--- Exercise directions ---
After locating the line with "Image resolution: width=1024" in the data that follows, return it and every later line exactly, up to and including the line with "in the logo".

--- Dataset records ---
=== Section Start ===

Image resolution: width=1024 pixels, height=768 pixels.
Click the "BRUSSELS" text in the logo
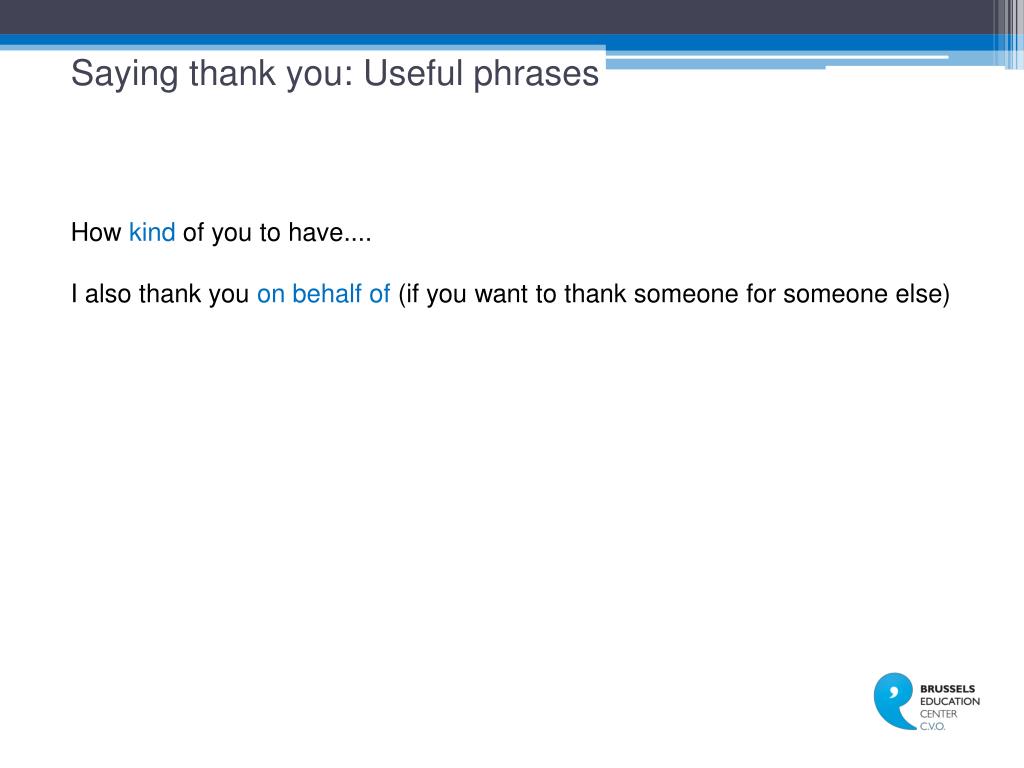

=== Section End ===
=== Section Start ===

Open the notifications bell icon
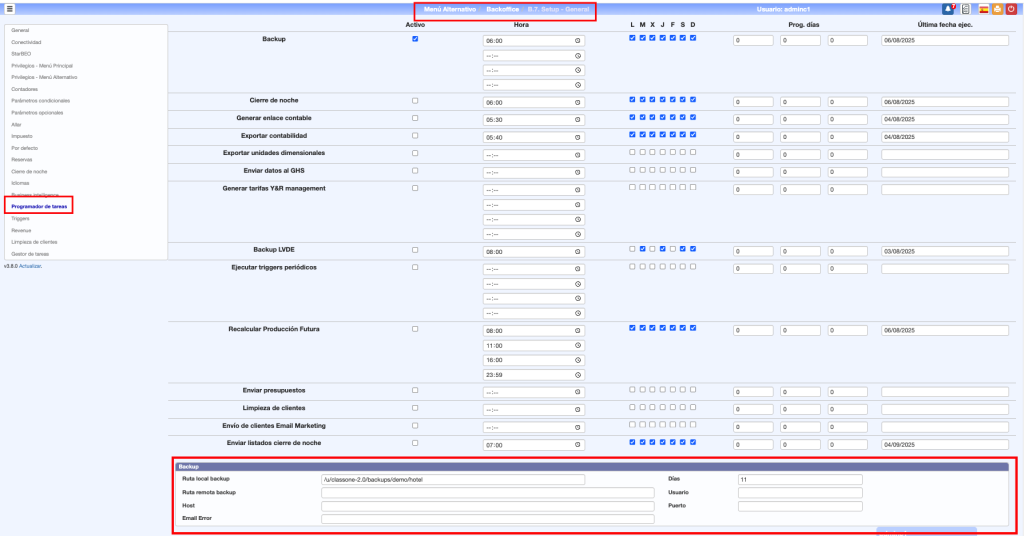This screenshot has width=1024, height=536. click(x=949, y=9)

=== Section End ===
=== Section Start ===

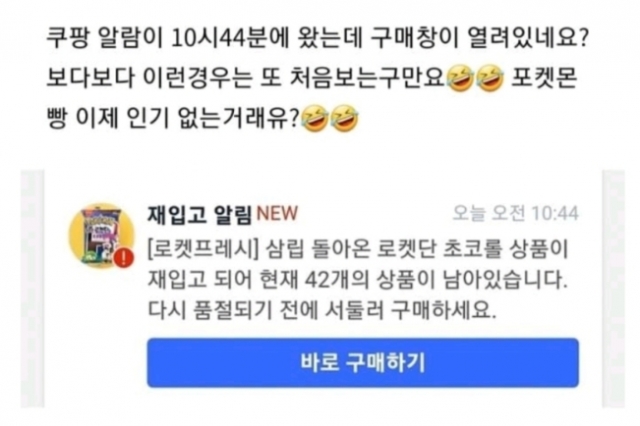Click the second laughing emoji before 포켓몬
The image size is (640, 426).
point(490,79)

=== Section End ===

--- Answer for the task ---
Image resolution: width=1024 pixels, height=768 pixels.
Click the "BRUSSELS" text in the logo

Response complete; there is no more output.